TEXT EXCERPT »
------

Thinking

Training Their Brain – Teaching our Kids to Think Correctly – Part 1

Brain Training

We live in an information age.  Big deal.  It becomes more obvious each day that information is not intelligence.

People have never had more access to information than they do now.  The internet has changed the world.  Well…it has provided the ingredients for change anyway.

It consistently amazes me how we can have so much information and lack the ability to make simple common sense decisions.  The only reasonable answer for why this happens is what I have said. Information is not intelligence. Thinking seems optional in far too many educational institutions.

There are other things that are not intelligence.

  • Education is not intelligence
  • Potential is not intelligence
  • Regurgitation is not intelligence

My job as a parent is to train my children to think for themselves.  To img_6806check the evidence and make an informed, hopefully intelligent decision.  I don’t care what the topic is.  I want them to think intelligently about it.

Enemies of Brain Training

There are some things in our society that actually fight against training our brains.  Imagine all the information we have available to us. Now imagine that information technology stacks the deck against us profiting by it!

There are several things available to us today which actually hamper true learning and brain development in our children.  Here are some of them.

  1. Excessive screen time – 

    ThinkingExperts have asserted for a while that excessive screen time, especially early on, is harmful to brain development. You can do your own research if you want. Here are some links to get you started:

    NPR
    National Center for Health Research
    Mayo Clinic

    From my parenting experience, I have observed how excessive screen time can rob children of their creativity and imagination.  Out door play, and imaginative play, is great for their thinking and reasoning skills. Video games do not strengthen either of those skill to the same degree.

  2. GOOGLE (or any other search engine) –

    Some people think computers will one day rule the world.  I am not one of those people.  I love technology, and the convenience of information at our fingertips.  When faced with a question, I am very often likely to reach for my phone. “Okay Google…”  Am I alone in that?

    The problem?  Well, it could actually be argued that the internet makes us think we are smarter than we actually are.  In fact, there was a study done a few years ago that attempted to prove that very point.  Here is an article referring to that study.

    Washington Post article

    Want to read the actual article?  Here it is.

    I remember a family friend who expressed frustration at trying to teach his son about changing the oil in his car.  The young man, around 20 years of age, proudly announced that he didn’t need to learn it. He had Google, and if he ever needed to know, he would just look it up.

    This of course assumes that Google will always be there; and that is exactly what we do.  We assume that the source of knowledge we call the internet, will always be available.  This thinking is both short-sighted and ignorant.  Knowledge born out of education and backed up by experience will serve us well throughout life.  Take away the internet, and I wonder how much we really know.

  3. Echo Chambers – 

    Echo chambers are places where your own thoughts and ideas are constantly echoed back to you.  Whatever you say, is whatever you hear.  In an echo chamber you won’t expect to hear anything different from what you have always said, because that is not how an echo chamber works.

    Far too many young people grow up in an echo chamber.  They are never challenged in their view or their thinking.  They are surrounded only by people who think and say exactly what they already believe.

    This is not necessarily a bad thing. I am certainly not suggesting throwing your little lamb to the wolves in the hope they will learn to be better and stronger.  However, I am suggesting that ignoring the fact that wolves exist, or refusing to talk about wolves, and their mindsets and ideas, may not be preparing our little lambs for the real world.

All that being said, knowledge alone is not the goal.  We are trying to raise children who both have the knowledge, and know how to apply it.  At the same time, we are trying to raise children who are not afraid to explore or entertain ideas without actually accepting them.  We want the to think for themselves, and if necessary, by themselves, and arrive at conclusions and  beliefs from within a logical framework.  We want to teach them the skill of hearing out someone with an oppossing view, or read a book by an author which challenges their view.  When they have listened or read after these people, we want them to do one or more of the following:

  • Set aside the information as inconsistent with their understanding and beliefs.
  • Adjust their thinking or beliefs based on some of all of what they have heard or read.  In other words, we want them to recognize if they have been mistaken, and then be willing to adjust their point of view.
  • Defend their decision with logic and reason.

------

WHAT THE EXERCISE ASKS » Write out the post on training children to think, starting at "Washington Post article" and ending at "look it up.". The listing has no connection to the post on training children to think.

Pixel coordinate grounding data
------

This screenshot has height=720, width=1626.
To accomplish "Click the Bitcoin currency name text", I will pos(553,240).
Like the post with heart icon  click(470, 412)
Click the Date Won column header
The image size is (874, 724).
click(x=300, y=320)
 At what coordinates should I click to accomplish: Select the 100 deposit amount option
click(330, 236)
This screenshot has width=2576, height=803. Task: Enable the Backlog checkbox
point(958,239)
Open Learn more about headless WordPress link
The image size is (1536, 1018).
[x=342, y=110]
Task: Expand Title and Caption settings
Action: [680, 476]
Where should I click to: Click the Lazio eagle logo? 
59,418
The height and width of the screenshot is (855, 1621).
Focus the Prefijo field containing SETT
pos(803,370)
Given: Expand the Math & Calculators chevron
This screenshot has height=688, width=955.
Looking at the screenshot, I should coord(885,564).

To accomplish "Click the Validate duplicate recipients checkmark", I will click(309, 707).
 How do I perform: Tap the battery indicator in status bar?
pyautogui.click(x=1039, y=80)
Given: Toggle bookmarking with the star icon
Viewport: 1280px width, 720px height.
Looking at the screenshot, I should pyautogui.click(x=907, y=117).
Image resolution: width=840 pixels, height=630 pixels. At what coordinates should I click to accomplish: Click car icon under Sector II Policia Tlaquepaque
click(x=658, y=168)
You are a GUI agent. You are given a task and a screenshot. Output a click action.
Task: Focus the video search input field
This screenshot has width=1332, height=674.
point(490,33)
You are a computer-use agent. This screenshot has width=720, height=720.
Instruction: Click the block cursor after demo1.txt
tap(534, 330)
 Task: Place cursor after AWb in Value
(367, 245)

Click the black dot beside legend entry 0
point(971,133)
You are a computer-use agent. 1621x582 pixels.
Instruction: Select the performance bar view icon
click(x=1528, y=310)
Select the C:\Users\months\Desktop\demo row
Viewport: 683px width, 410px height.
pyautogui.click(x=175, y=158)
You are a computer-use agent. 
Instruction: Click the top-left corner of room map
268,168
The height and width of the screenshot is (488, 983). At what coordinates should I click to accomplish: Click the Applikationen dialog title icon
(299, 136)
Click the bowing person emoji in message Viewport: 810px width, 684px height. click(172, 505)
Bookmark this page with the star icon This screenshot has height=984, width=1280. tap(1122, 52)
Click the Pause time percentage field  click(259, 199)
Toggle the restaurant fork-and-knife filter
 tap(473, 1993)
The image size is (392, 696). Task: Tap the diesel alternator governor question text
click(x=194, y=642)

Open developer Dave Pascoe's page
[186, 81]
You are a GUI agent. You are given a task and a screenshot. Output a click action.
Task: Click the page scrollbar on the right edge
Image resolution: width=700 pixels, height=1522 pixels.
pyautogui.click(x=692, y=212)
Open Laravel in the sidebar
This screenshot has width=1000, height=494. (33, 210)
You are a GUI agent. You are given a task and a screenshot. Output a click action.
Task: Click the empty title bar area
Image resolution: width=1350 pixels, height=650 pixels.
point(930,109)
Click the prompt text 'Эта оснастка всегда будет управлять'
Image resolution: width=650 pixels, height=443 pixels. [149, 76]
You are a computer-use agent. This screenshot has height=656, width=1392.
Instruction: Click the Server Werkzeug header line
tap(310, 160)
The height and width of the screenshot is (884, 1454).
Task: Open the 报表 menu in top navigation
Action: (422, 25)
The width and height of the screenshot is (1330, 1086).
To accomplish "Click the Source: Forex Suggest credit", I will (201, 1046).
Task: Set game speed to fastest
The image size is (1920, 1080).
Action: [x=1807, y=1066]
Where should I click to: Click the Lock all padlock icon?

------

RESPONSE AREA »
Washington Post article

    Want to read the actual article?  Here it is.

    I remember a family friend who expressed frustration at trying to teach his son about changing the oil in his car.  The young man, around 20 years of age, proudly announced that he didn’t need to learn it. He had Google, and if he ever needed to know, he would just look it up.